Work to complete. Return an exact copy of the data, starting at its first line and ending at the line that contains "Ota yhteyttä (430, 2185)", minus any pictures.

Records provided.
*-*-*

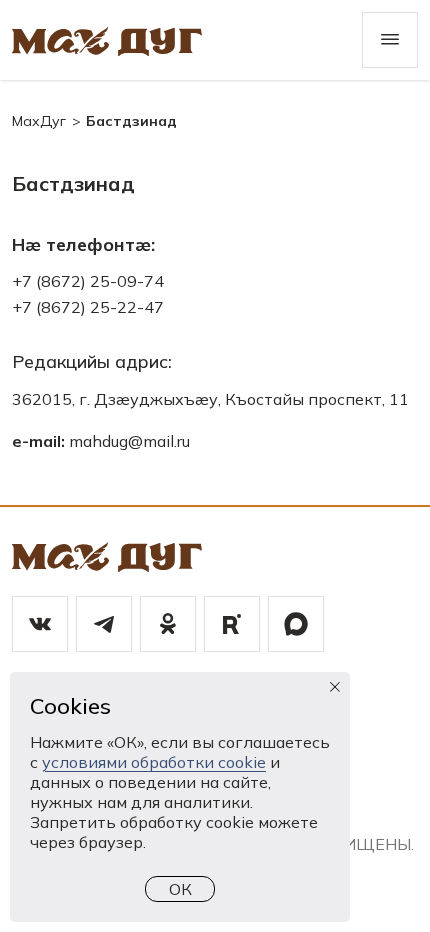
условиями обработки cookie (154, 762)
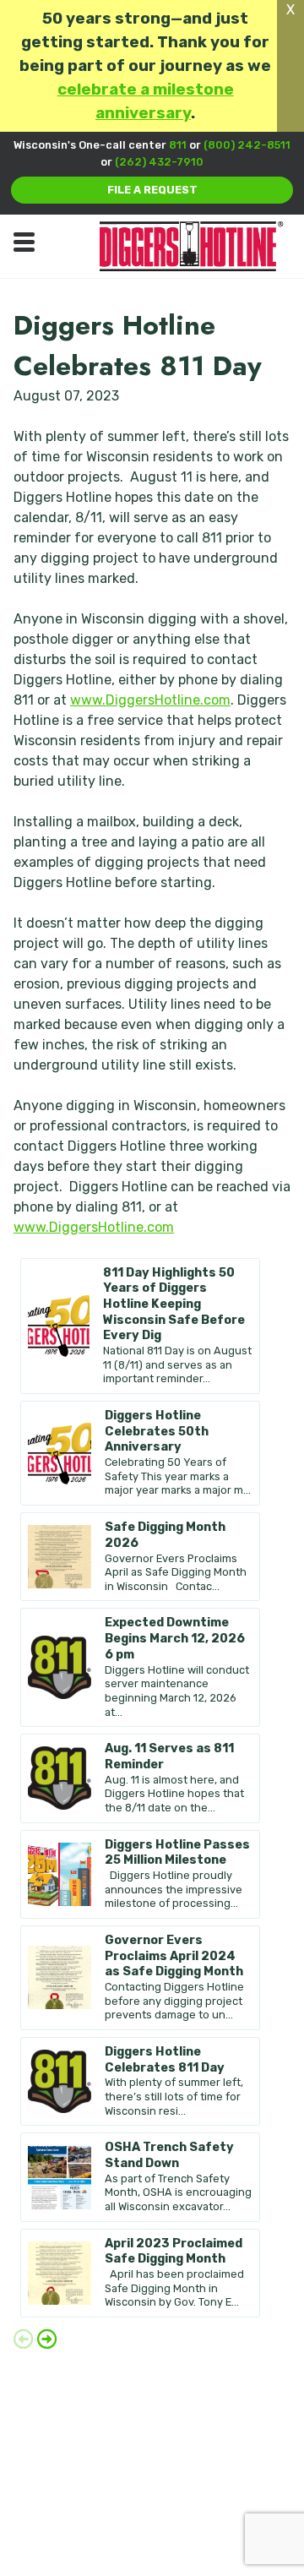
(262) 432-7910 (159, 161)
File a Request (152, 189)
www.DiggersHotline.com (150, 700)
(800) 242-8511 (247, 145)
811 (178, 145)
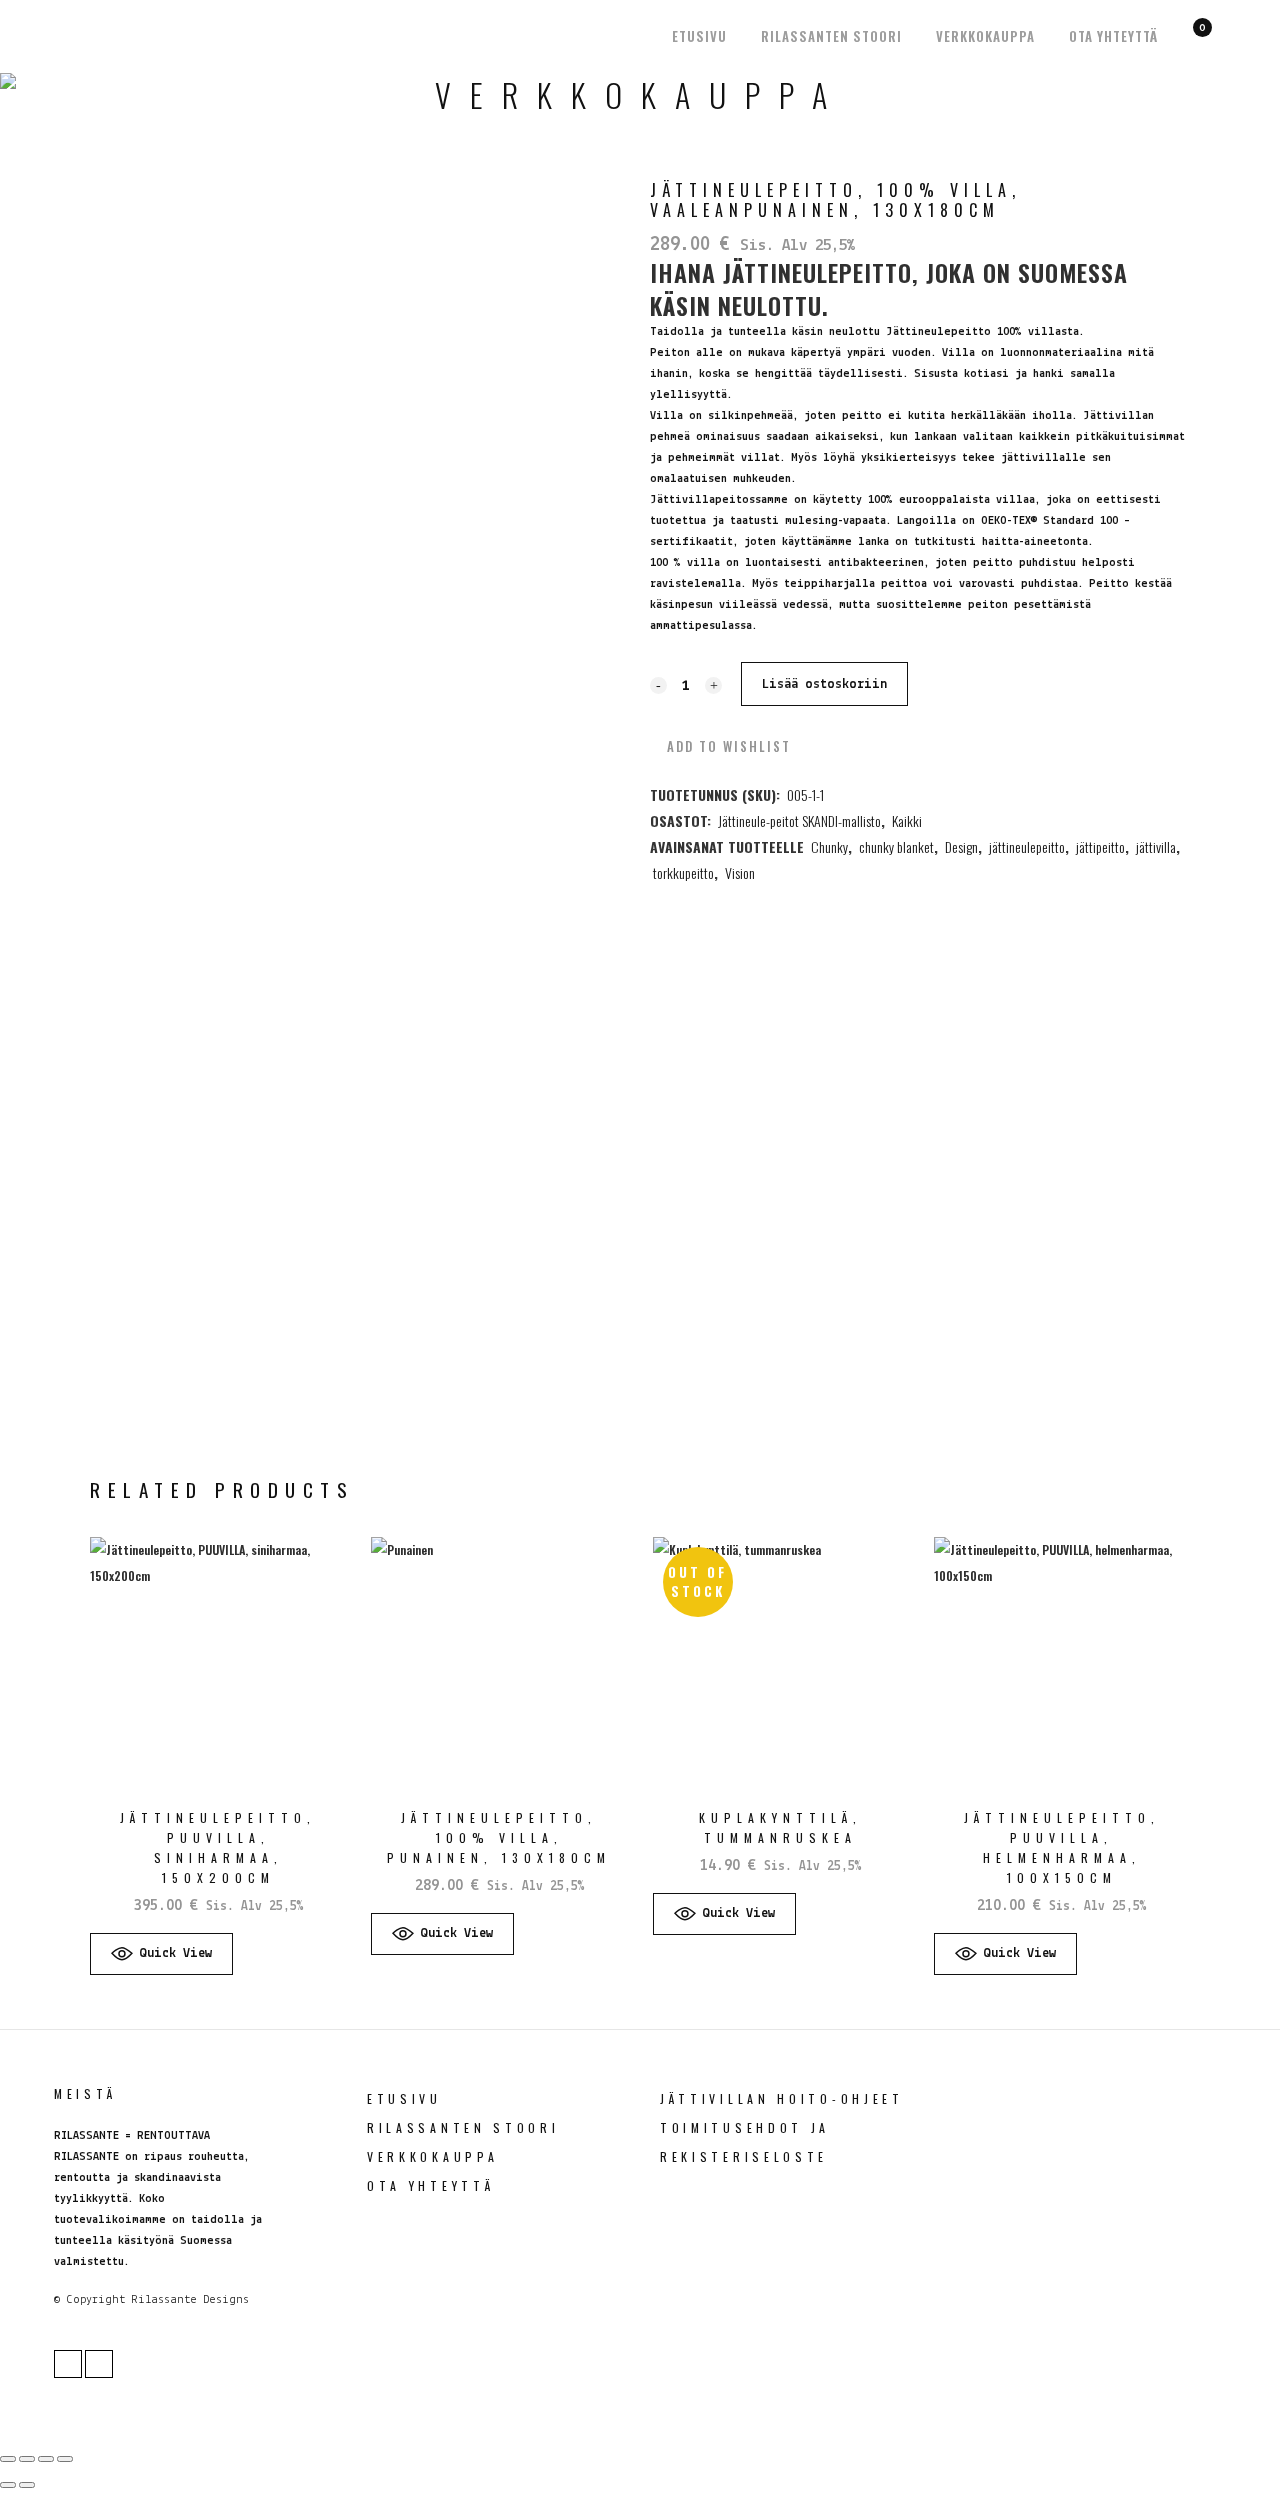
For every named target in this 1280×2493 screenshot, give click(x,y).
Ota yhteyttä (430, 2185)
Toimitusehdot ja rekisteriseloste (745, 2142)
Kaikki (907, 820)
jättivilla (1156, 846)
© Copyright (89, 2300)
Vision (740, 872)
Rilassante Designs (190, 2300)
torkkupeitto (683, 872)
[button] (720, 746)
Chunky (829, 846)
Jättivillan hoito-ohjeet (782, 2098)
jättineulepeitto (1027, 846)
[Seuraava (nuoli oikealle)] (27, 2485)
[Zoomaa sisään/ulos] (8, 2459)
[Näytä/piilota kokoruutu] (27, 2459)
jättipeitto (1100, 846)
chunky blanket (896, 846)
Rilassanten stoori (463, 2127)
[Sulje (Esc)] (65, 2459)
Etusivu (404, 2098)
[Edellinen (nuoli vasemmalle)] (8, 2485)
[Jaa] (46, 2459)
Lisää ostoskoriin (824, 684)
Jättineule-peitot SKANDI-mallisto (799, 820)
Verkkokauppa (432, 2156)
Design (961, 846)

*-*-*

Your response.
условиями обработки cookie (154, 762)
(262) 432-7910 (159, 161)
File a Request (152, 189)
www.DiggersHotline.com (150, 700)
(800) 242-8511 (247, 145)
811 (178, 145)
For every named target in this 1280×2493 screenshot, give click(x,y).
Ota yhteyttä (430, 2185)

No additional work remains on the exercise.